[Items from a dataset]
╭──
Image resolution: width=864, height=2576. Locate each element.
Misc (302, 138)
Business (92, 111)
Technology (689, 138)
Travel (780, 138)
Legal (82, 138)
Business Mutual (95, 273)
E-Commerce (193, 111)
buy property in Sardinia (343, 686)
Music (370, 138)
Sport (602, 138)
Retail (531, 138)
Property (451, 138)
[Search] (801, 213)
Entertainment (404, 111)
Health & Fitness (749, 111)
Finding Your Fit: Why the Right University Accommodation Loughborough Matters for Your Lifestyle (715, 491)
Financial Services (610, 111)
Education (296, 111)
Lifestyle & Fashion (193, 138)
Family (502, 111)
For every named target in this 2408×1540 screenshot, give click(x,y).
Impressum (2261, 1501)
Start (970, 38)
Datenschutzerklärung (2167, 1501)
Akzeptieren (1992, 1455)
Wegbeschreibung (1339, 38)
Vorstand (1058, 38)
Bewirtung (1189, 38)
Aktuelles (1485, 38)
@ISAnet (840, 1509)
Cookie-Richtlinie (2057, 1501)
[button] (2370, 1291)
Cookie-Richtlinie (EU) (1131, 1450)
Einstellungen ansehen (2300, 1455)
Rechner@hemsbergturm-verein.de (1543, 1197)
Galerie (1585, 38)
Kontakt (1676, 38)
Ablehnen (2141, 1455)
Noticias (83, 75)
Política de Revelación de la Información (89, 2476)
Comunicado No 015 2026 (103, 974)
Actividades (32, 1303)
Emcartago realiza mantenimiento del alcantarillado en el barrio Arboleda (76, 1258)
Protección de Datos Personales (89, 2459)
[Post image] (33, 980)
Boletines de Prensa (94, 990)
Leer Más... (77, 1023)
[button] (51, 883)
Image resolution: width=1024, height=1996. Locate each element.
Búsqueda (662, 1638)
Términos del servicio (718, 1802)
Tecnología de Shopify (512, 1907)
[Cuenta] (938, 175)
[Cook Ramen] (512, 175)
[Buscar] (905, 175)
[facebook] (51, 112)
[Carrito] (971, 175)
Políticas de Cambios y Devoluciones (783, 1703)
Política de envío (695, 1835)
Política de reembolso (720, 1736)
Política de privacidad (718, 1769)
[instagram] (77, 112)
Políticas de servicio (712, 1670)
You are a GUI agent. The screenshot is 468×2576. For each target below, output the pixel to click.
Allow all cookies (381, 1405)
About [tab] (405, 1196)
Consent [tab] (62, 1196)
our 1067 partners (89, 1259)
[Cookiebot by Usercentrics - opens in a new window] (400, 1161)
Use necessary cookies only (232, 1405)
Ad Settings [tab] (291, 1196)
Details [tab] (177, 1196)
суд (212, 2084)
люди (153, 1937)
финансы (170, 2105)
╰──
Identify each line in the entries with the word "element" and copy it.

Image resolution: width=864, height=2576. Locate each element.
Image resolution: width=1024, height=1996. Locate each element.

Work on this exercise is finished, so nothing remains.